_WHAT YOU ARE ASKED TO DO_: When the string "computer" is part of a line in the data below, report the whole line.
MATERIAL FOR THE TASK section start
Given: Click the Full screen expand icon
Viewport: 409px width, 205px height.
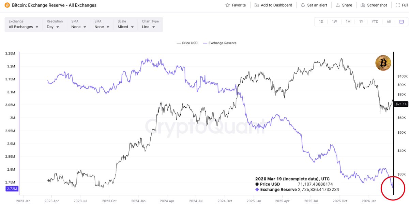Looking at the screenshot, I should point(397,5).
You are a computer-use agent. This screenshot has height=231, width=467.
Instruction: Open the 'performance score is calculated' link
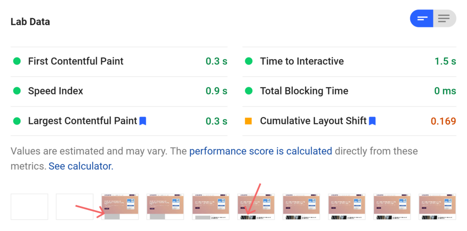coord(260,151)
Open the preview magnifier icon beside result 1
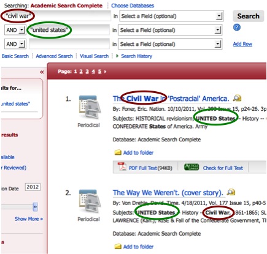267x254 pixels. [237, 99]
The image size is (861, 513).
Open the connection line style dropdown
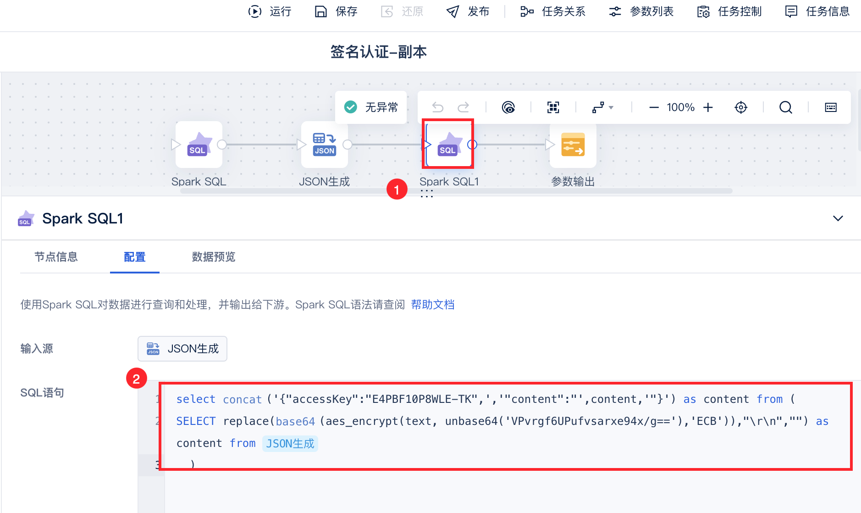(x=602, y=107)
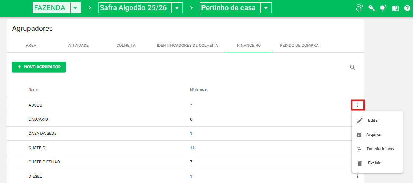Go to the Pedido de Compra tab

point(299,45)
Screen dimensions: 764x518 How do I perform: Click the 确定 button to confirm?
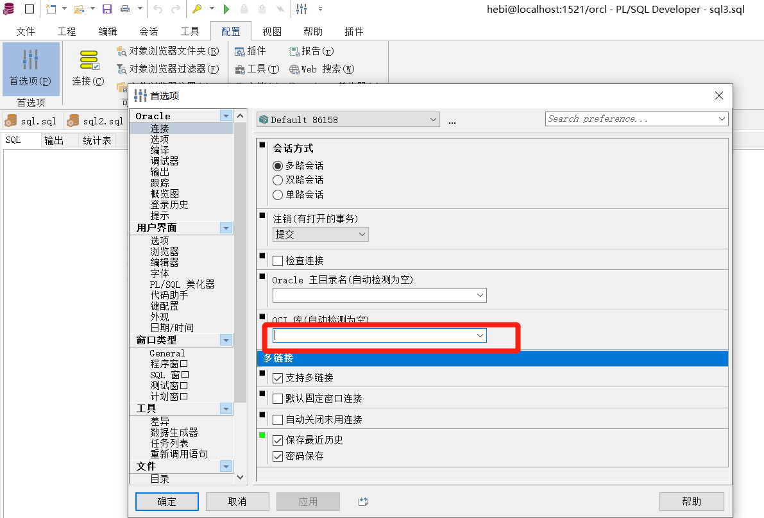(x=167, y=502)
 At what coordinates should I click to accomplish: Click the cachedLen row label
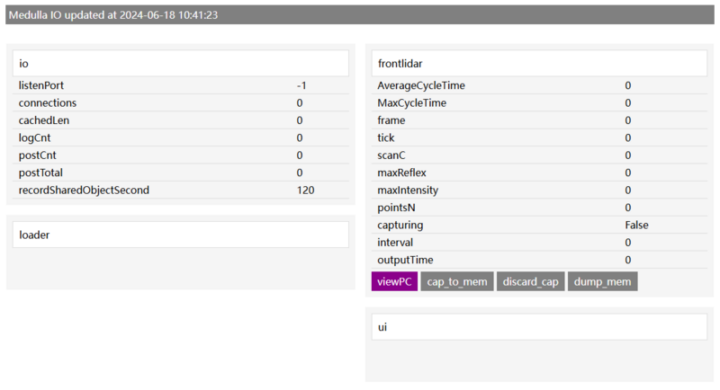[44, 120]
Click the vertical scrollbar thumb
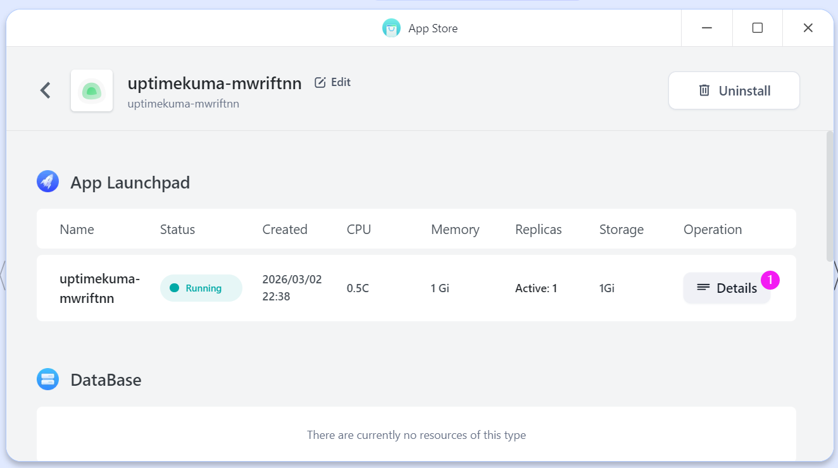This screenshot has width=838, height=468. click(830, 196)
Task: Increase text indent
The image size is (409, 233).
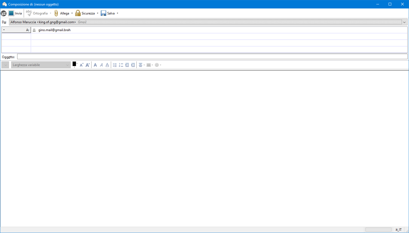Action: [133, 65]
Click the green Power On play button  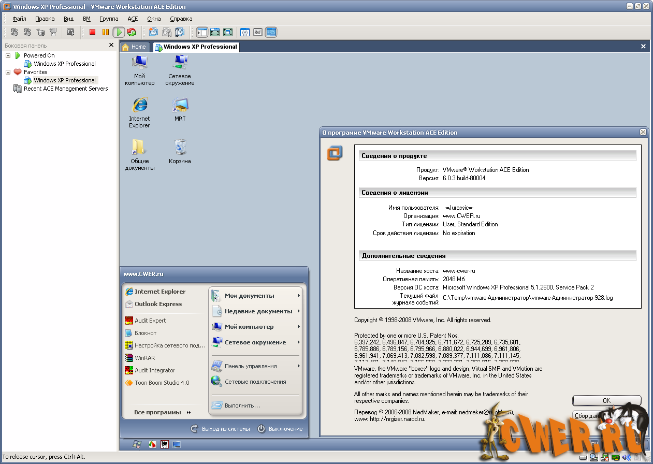pos(119,32)
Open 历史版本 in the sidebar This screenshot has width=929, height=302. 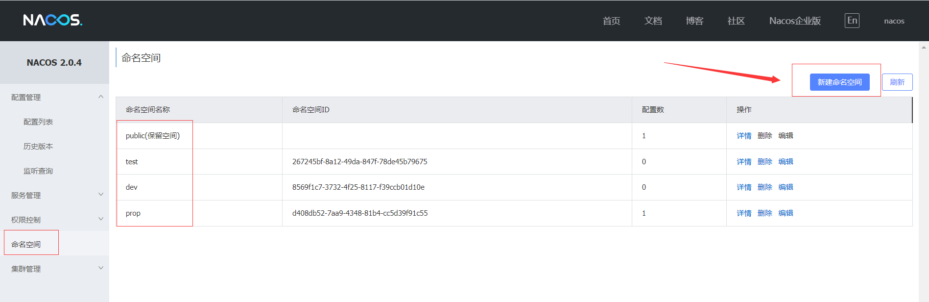38,147
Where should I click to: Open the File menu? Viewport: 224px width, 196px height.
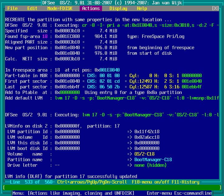click(12, 8)
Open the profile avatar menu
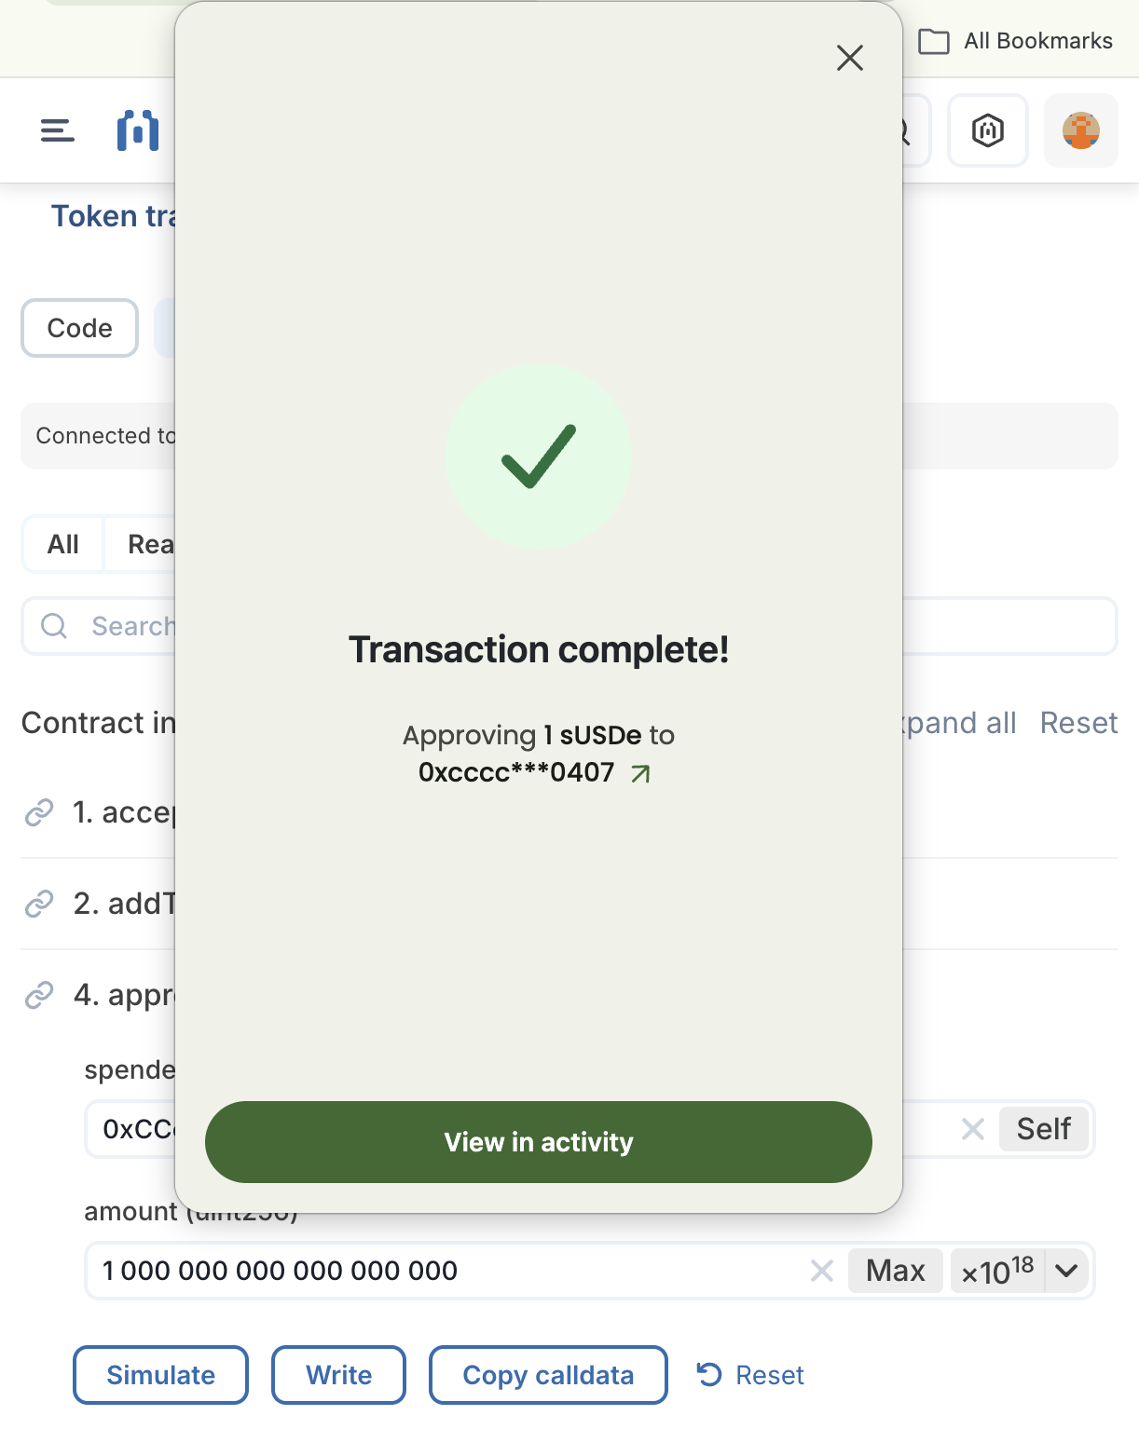1139x1429 pixels. click(x=1080, y=130)
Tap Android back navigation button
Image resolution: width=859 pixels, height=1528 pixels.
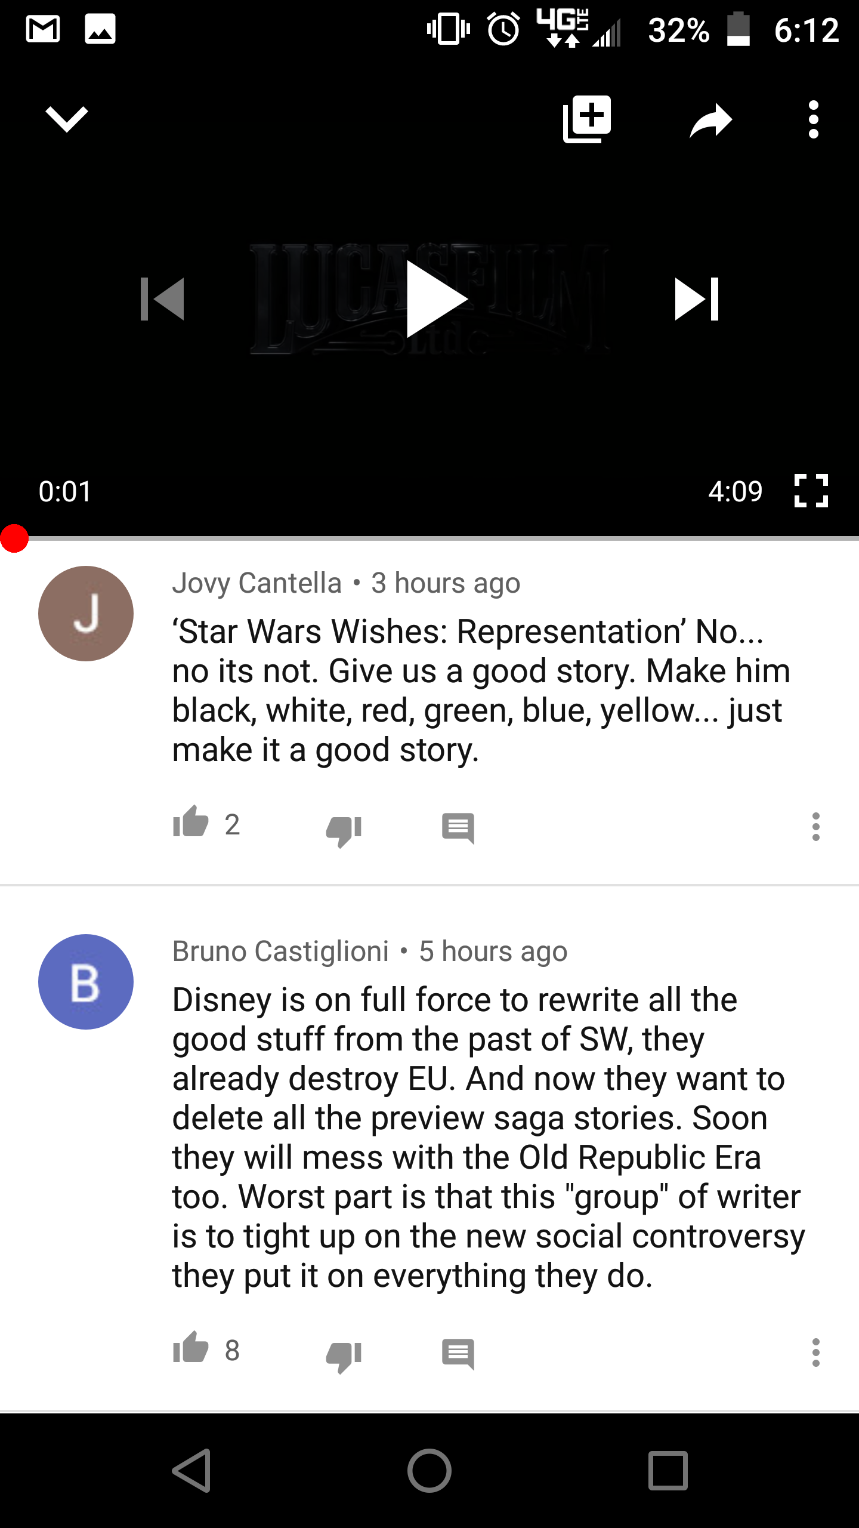click(x=192, y=1471)
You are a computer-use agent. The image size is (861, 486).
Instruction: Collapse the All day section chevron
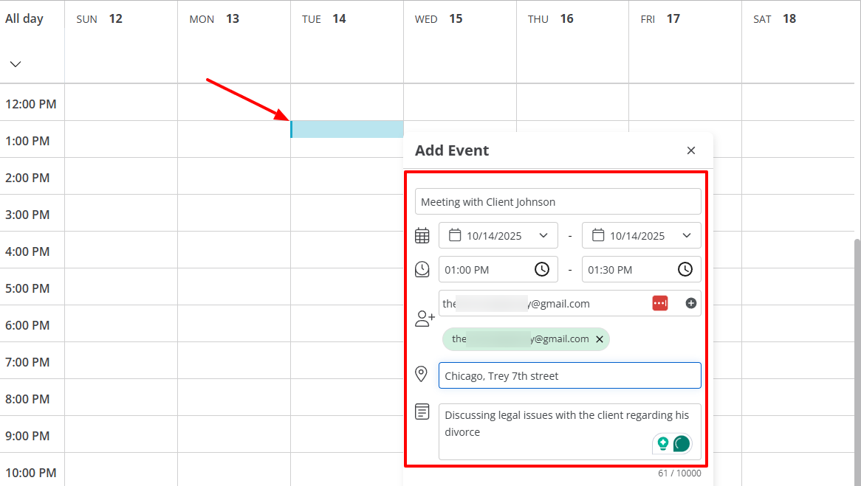point(16,64)
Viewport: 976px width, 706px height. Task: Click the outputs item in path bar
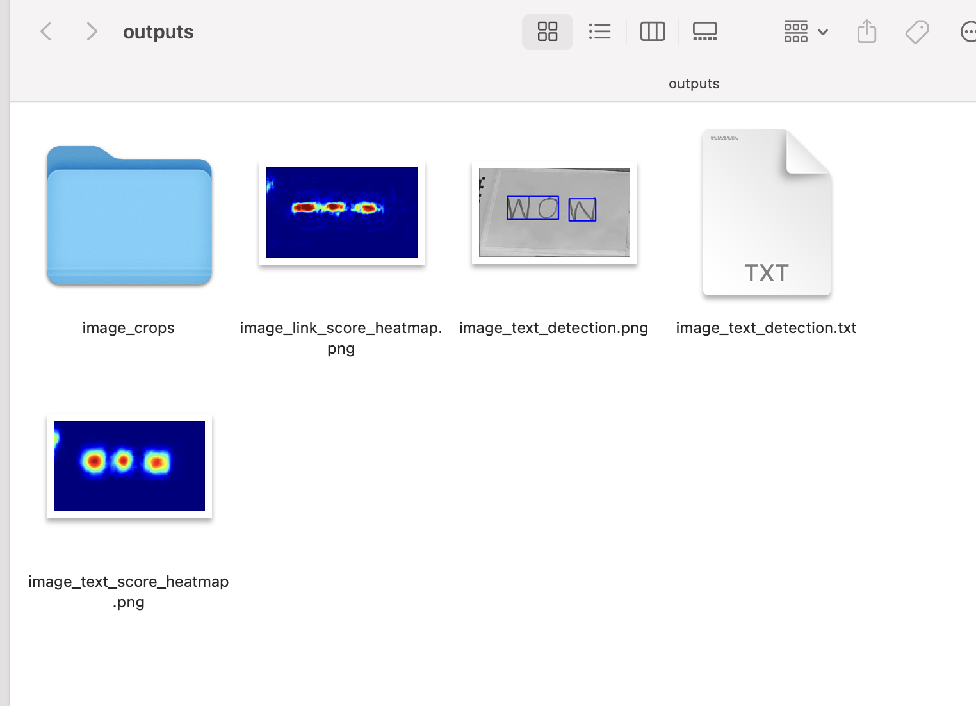coord(694,84)
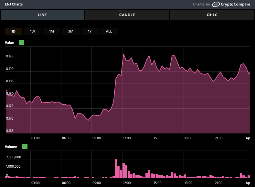Screen dimensions: 255x187
Task: Set the range to 3M
Action: point(71,31)

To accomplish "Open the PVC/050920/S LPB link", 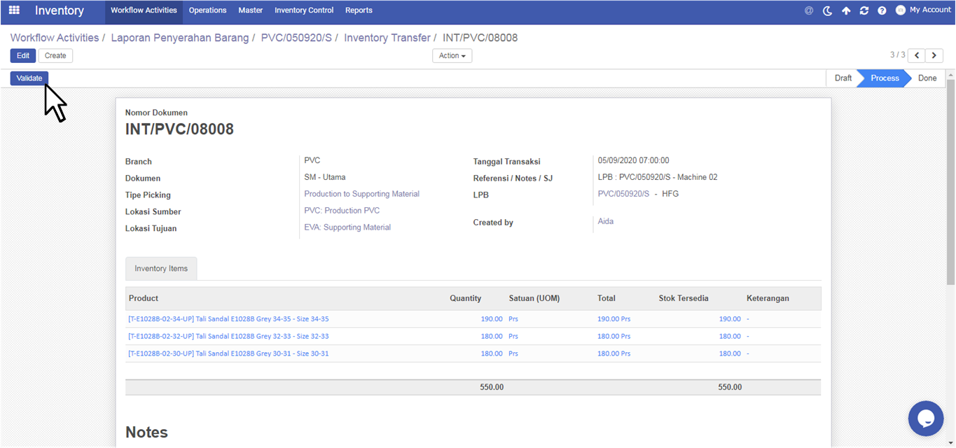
MATERIAL FOR THE TASK section end
_RESPONSE AREA_:
You are a computer-use agent. This screenshot has height=231, width=467.
You are a computer-use agent. The image size is (861, 486).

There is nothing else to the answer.